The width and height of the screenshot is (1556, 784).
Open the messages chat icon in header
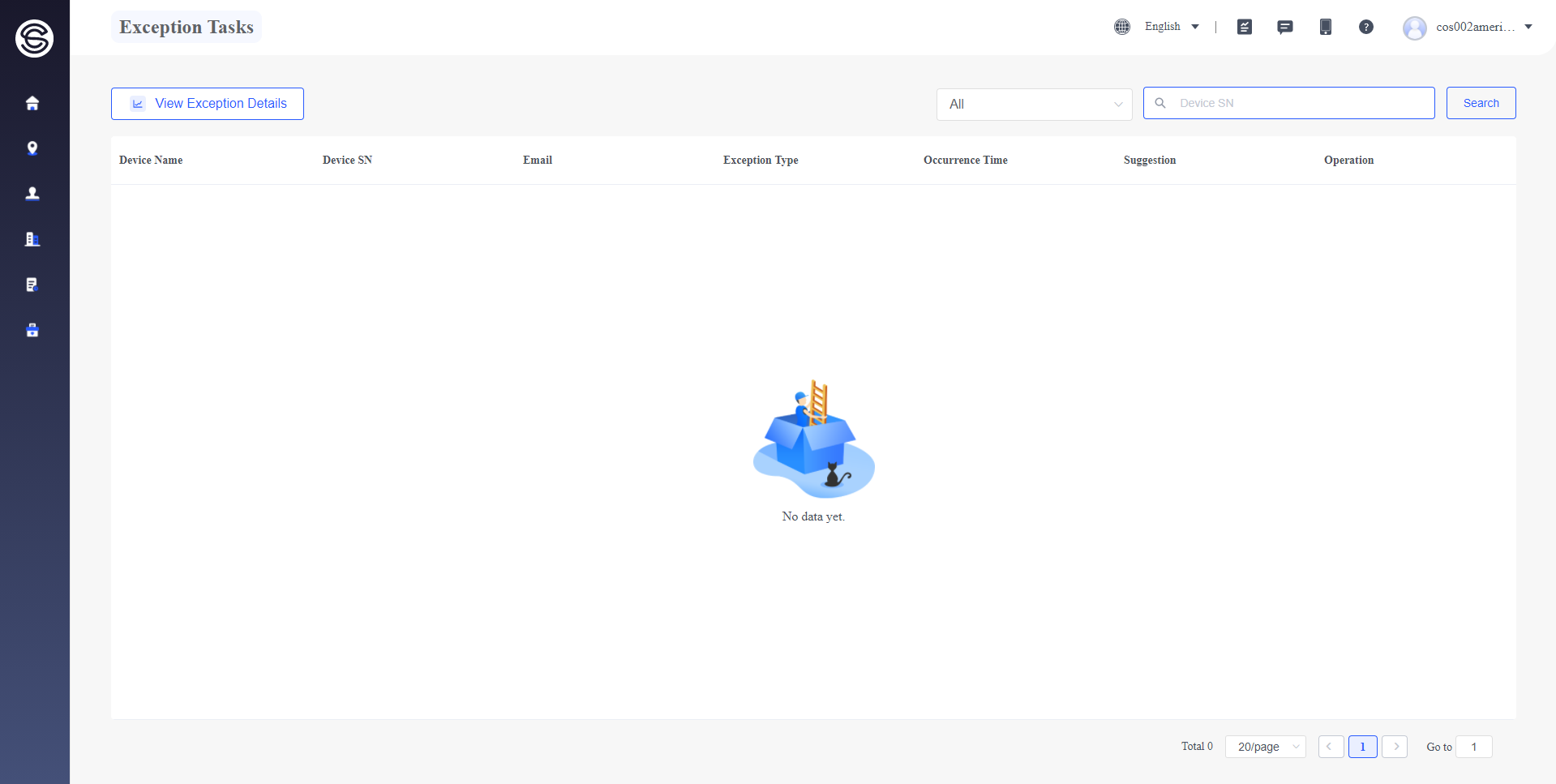(x=1285, y=27)
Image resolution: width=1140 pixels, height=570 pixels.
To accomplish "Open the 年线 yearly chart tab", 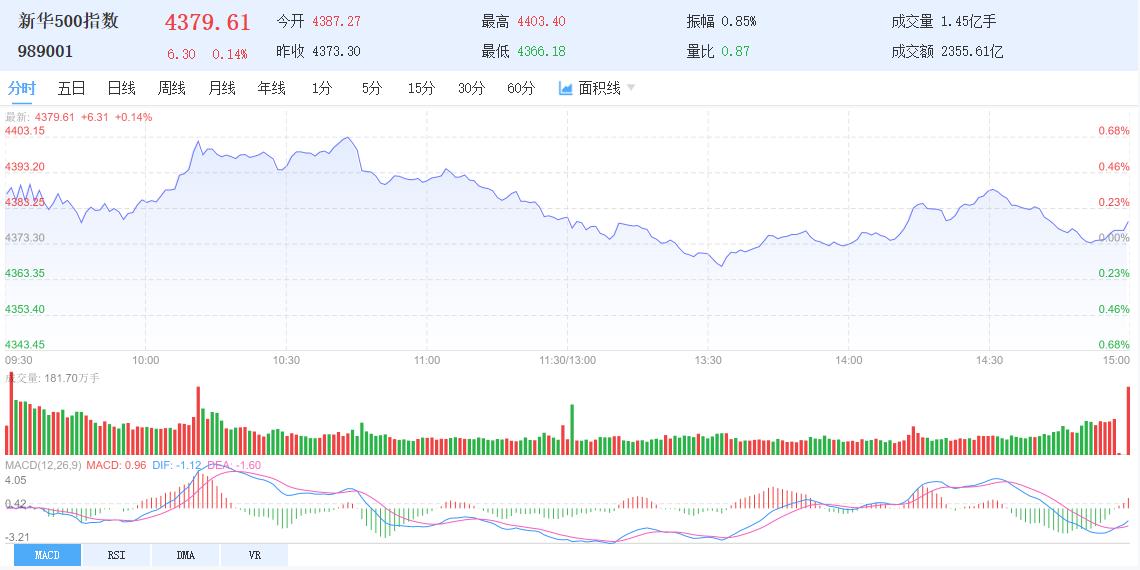I will click(271, 88).
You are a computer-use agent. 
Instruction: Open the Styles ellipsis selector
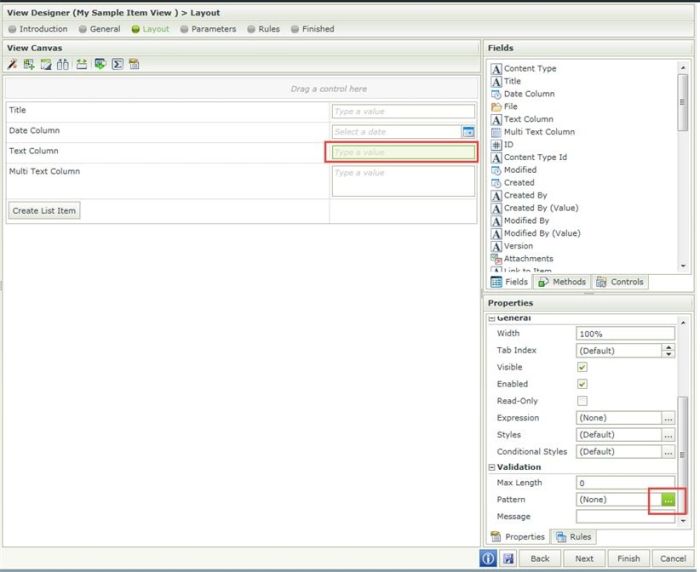pos(668,435)
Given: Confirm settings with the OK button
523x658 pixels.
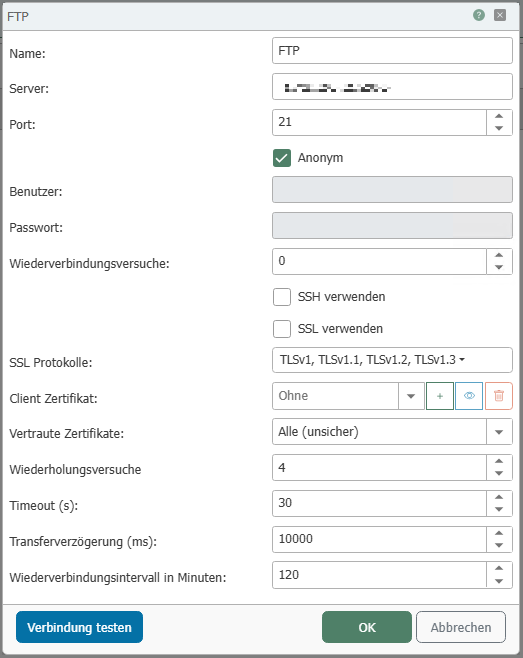Looking at the screenshot, I should [x=367, y=627].
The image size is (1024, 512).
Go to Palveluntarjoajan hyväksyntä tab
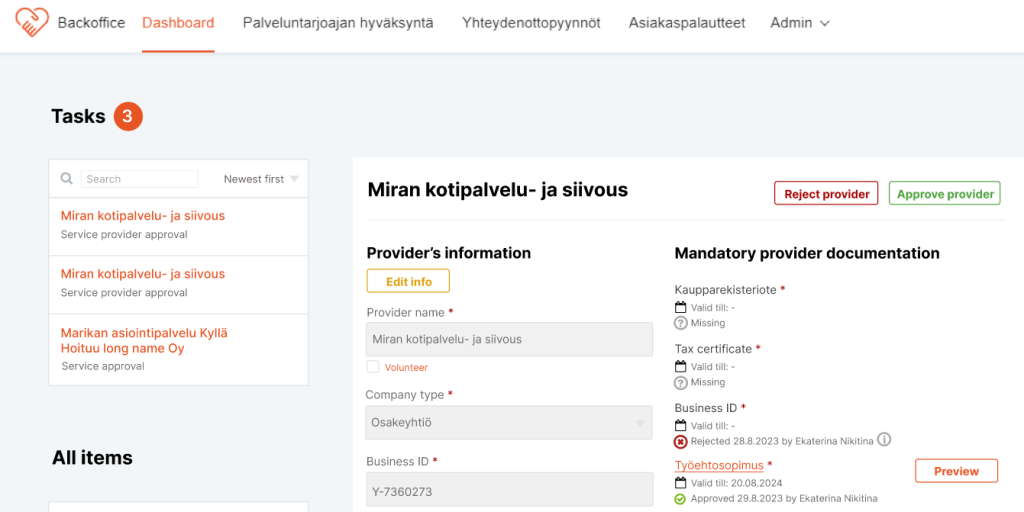pos(338,23)
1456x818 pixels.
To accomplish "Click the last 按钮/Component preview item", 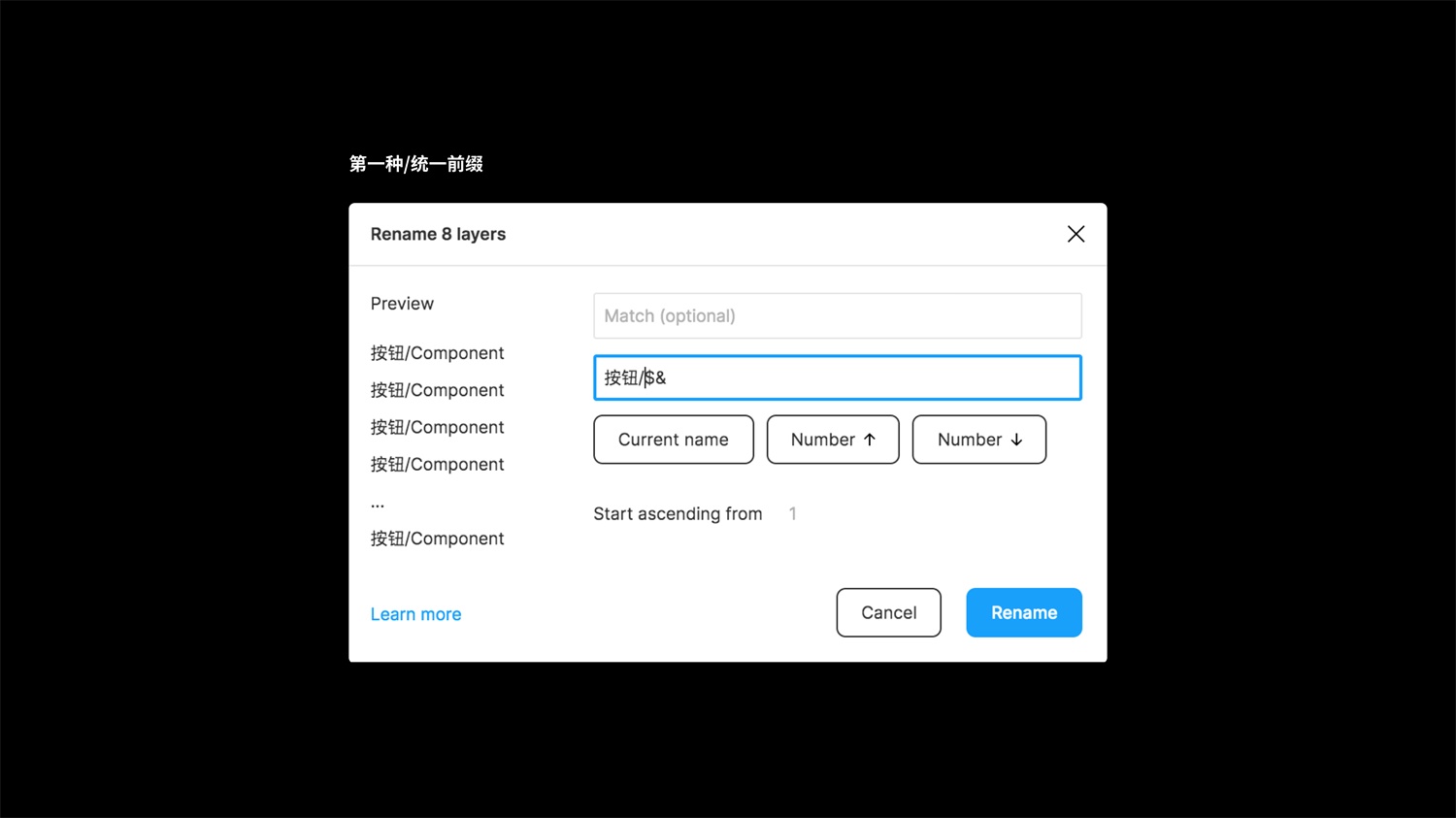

──────────

EXERCISE TASK :: Please count the lines in the records above that contain the word "width" and reply with only that number.

TASK RESULT :: 2